### Exercise instructions
Exactly as written, write out the lines below from the first to the one containing "This screenshot has height=862, width=1400.", inclusive. Pictures do not belong in the copy.

Stored data entries:
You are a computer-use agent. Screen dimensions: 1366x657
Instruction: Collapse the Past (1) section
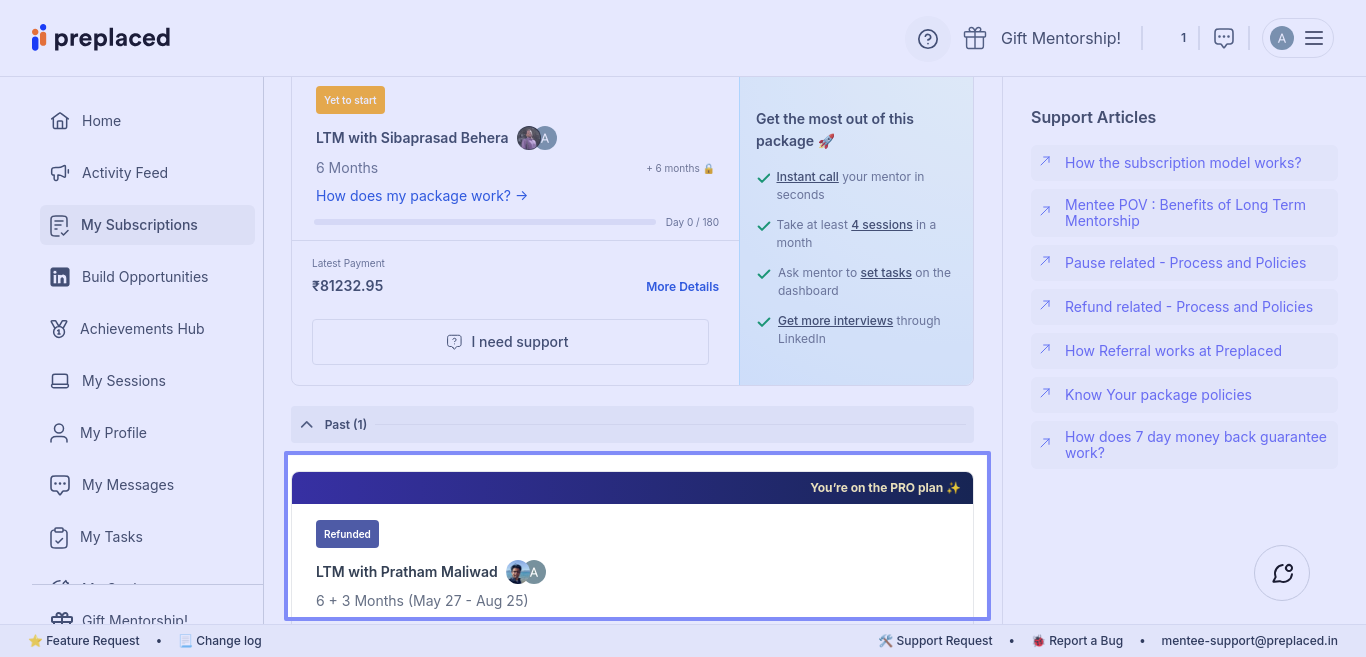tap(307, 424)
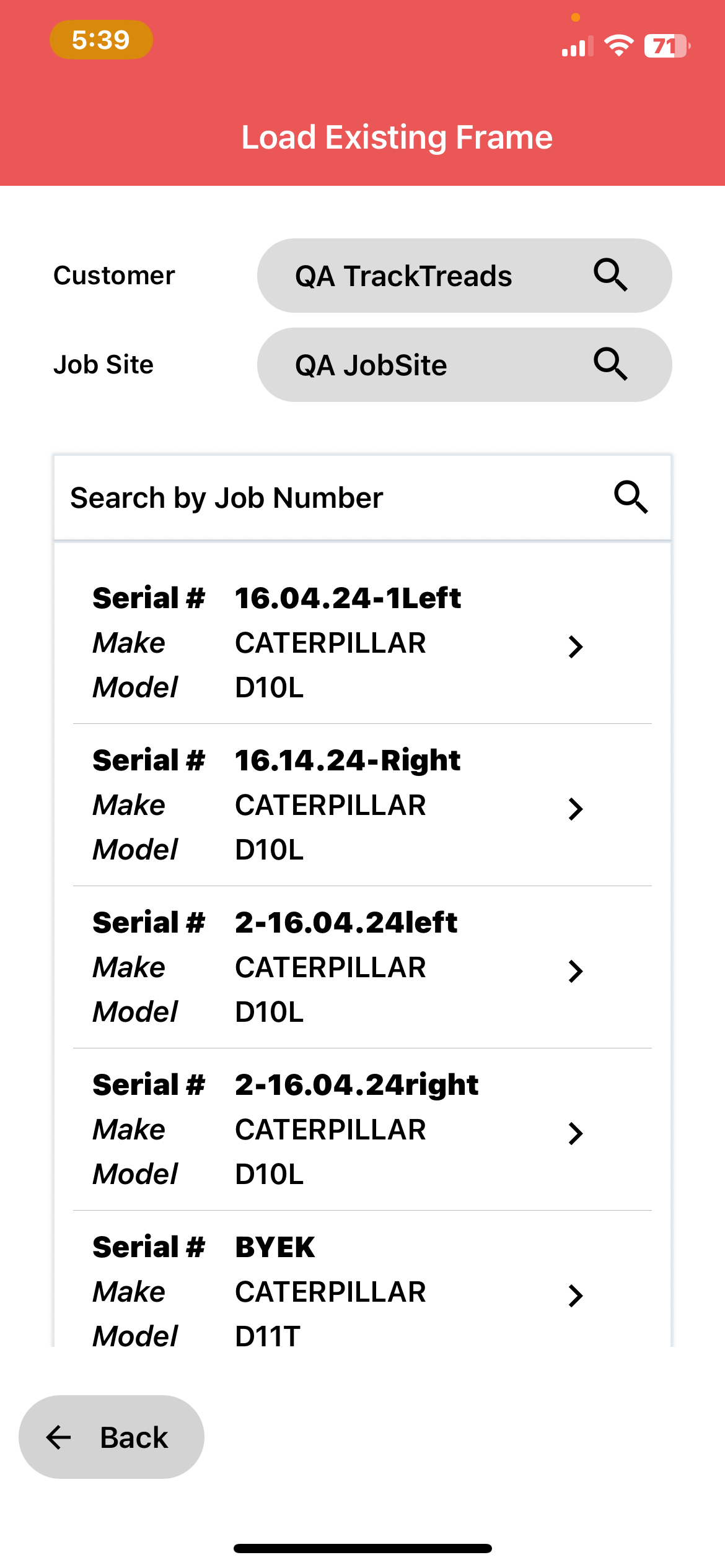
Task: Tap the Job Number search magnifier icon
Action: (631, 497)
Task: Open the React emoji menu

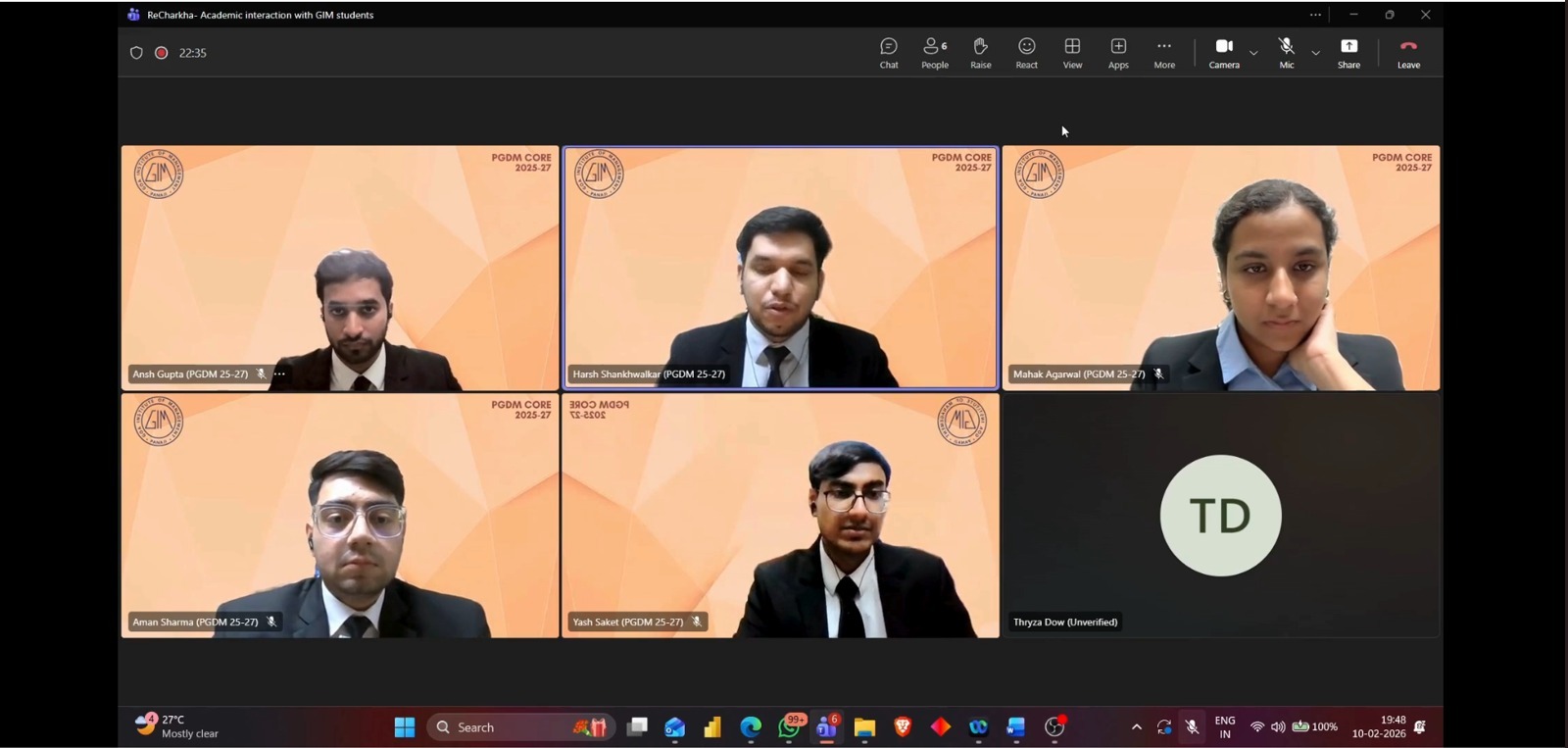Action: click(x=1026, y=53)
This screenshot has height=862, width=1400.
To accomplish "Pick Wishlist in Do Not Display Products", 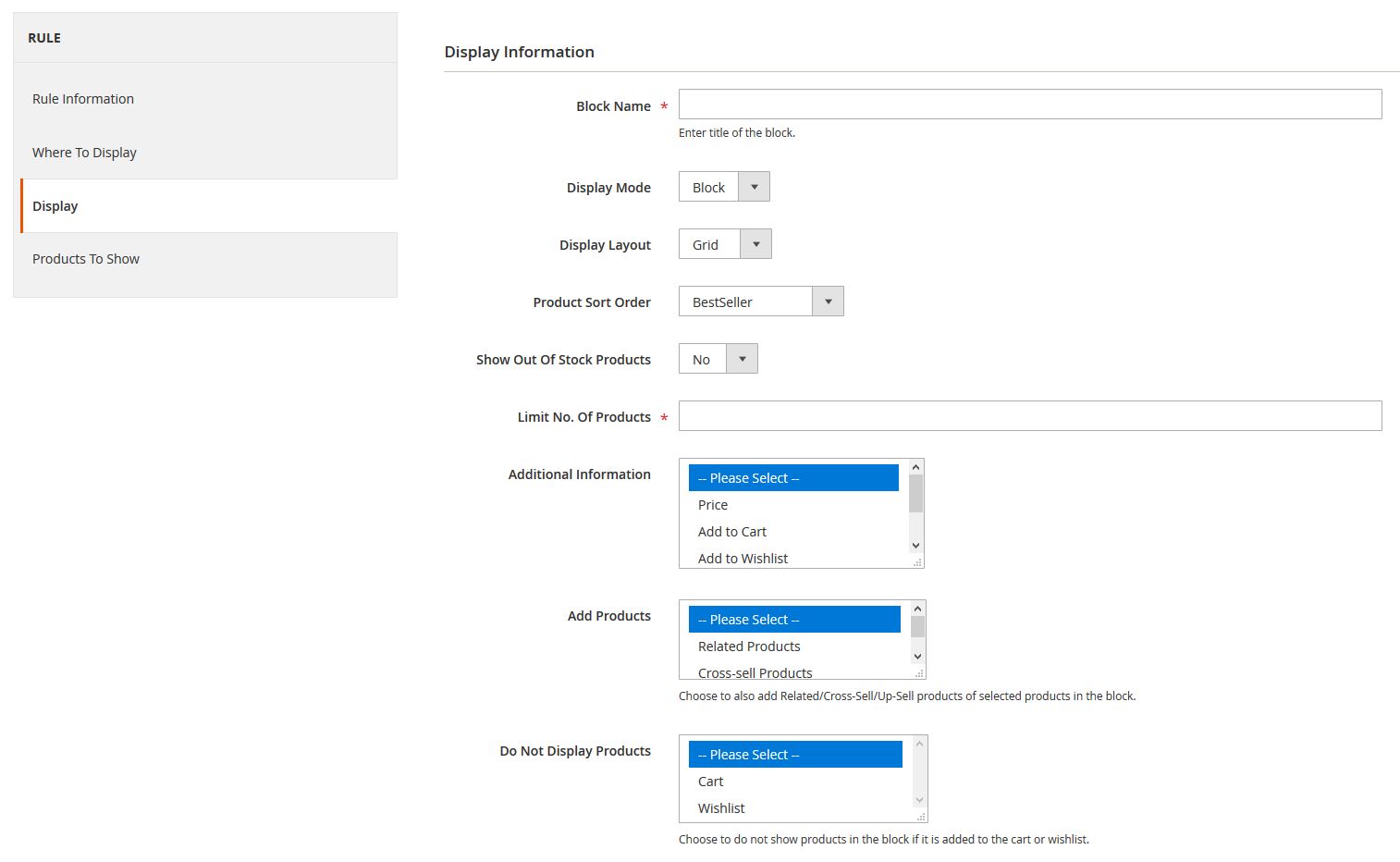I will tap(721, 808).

### Answer area
You are a computer-use agent. Screen dimensions: 1366x657
Instruction: Collapse the Past (1) section
tap(307, 424)
Task: Tap the Job Number search magnifier icon
Action: (631, 497)
Task: Open the React emoji menu

Action: click(x=1026, y=53)
This screenshot has height=862, width=1400.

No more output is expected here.